# GOAL OF THE EXERCISE:
Your answer must be every line of the data that contains "icon".

· · · · · · ·

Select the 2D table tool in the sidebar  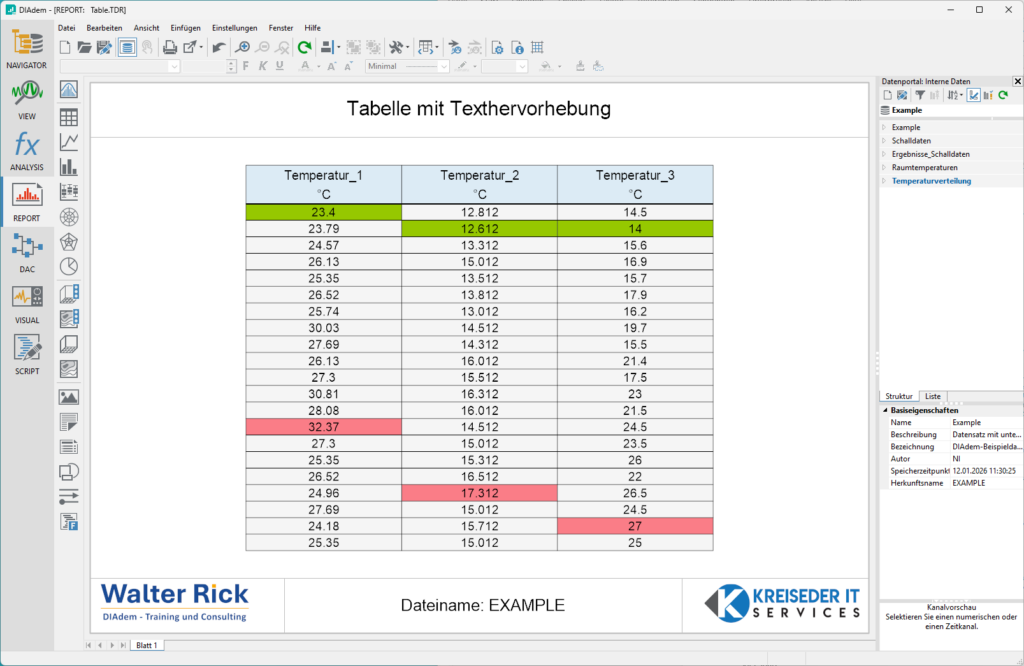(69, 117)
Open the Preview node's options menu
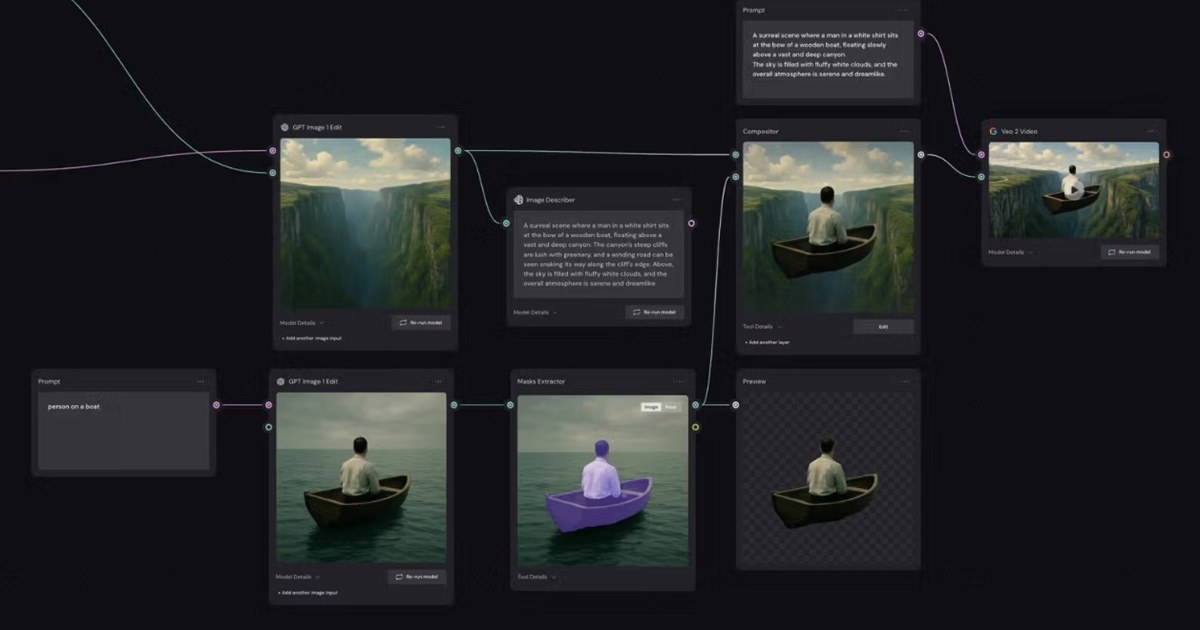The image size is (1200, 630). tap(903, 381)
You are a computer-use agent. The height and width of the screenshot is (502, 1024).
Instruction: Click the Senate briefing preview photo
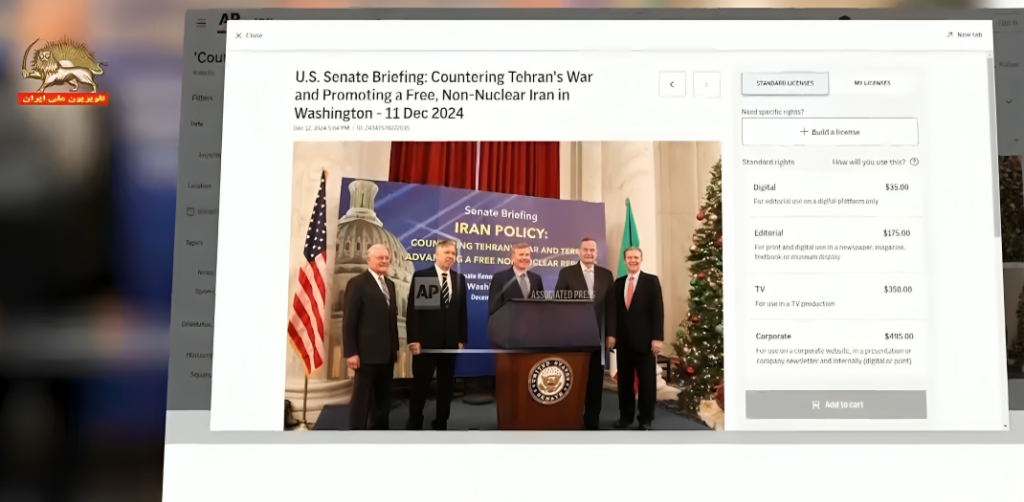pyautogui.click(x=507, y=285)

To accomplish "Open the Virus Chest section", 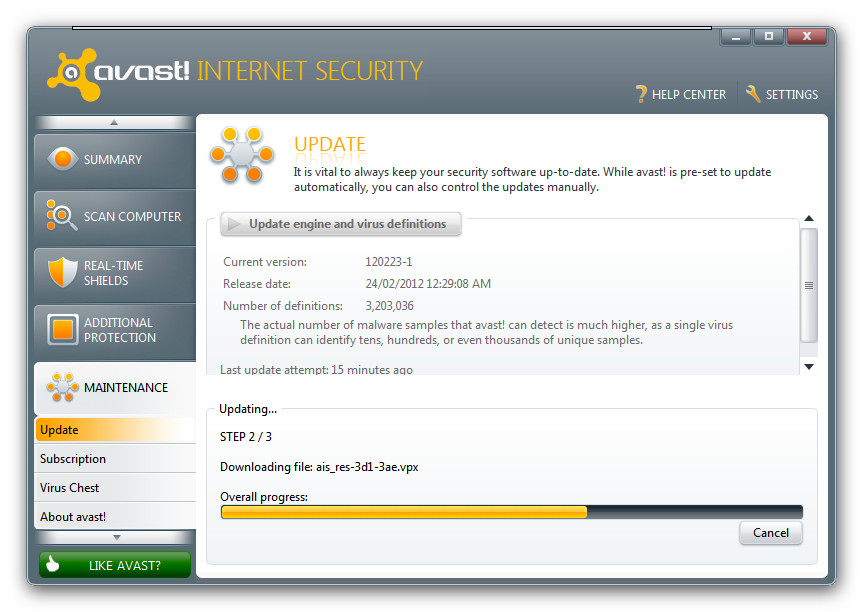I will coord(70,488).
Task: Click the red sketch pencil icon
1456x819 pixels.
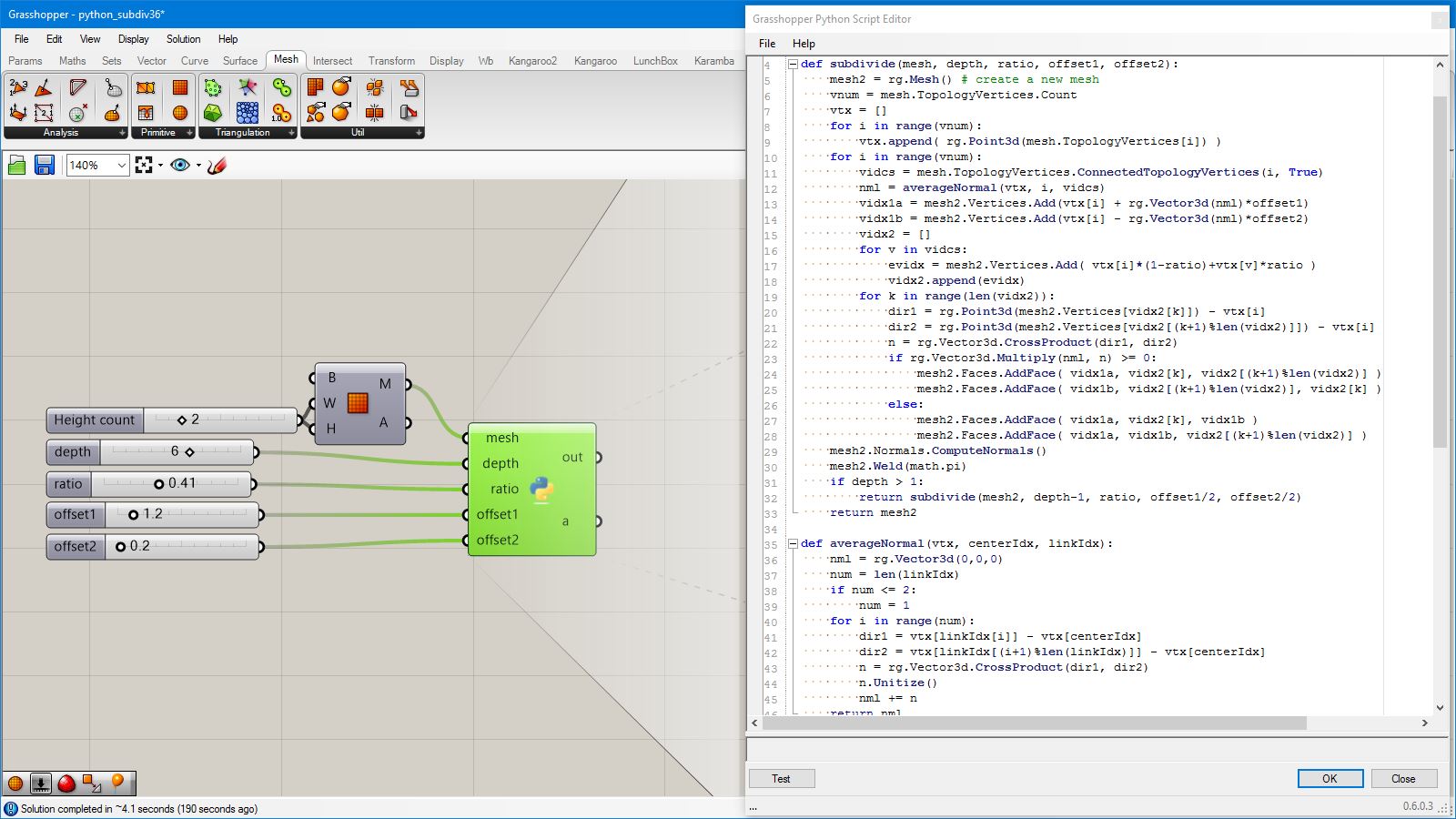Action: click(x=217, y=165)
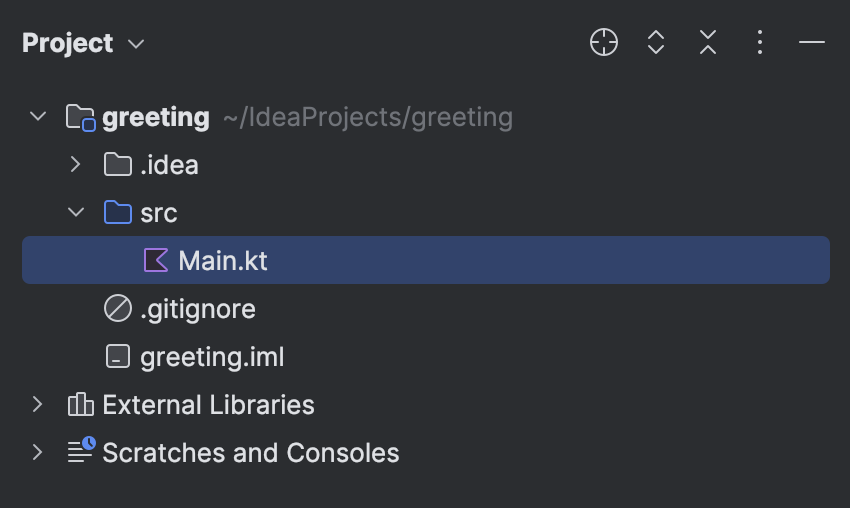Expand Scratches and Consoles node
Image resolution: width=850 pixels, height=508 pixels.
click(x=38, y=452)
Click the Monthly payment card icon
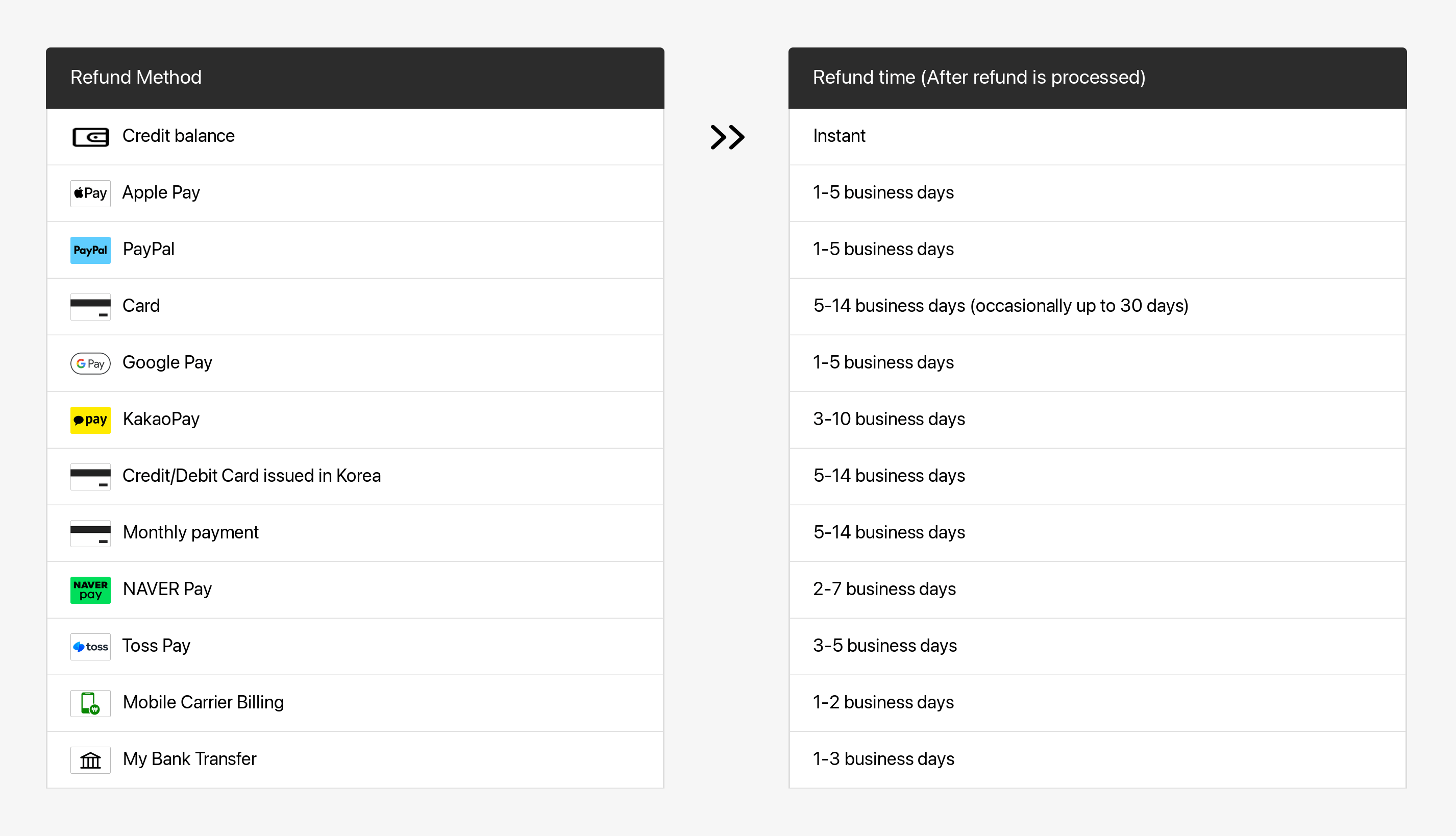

· · · · · · ·

# WRITTEN ANSWER:
Task: Click the red sketch pencil icon
Click the Monthly payment card icon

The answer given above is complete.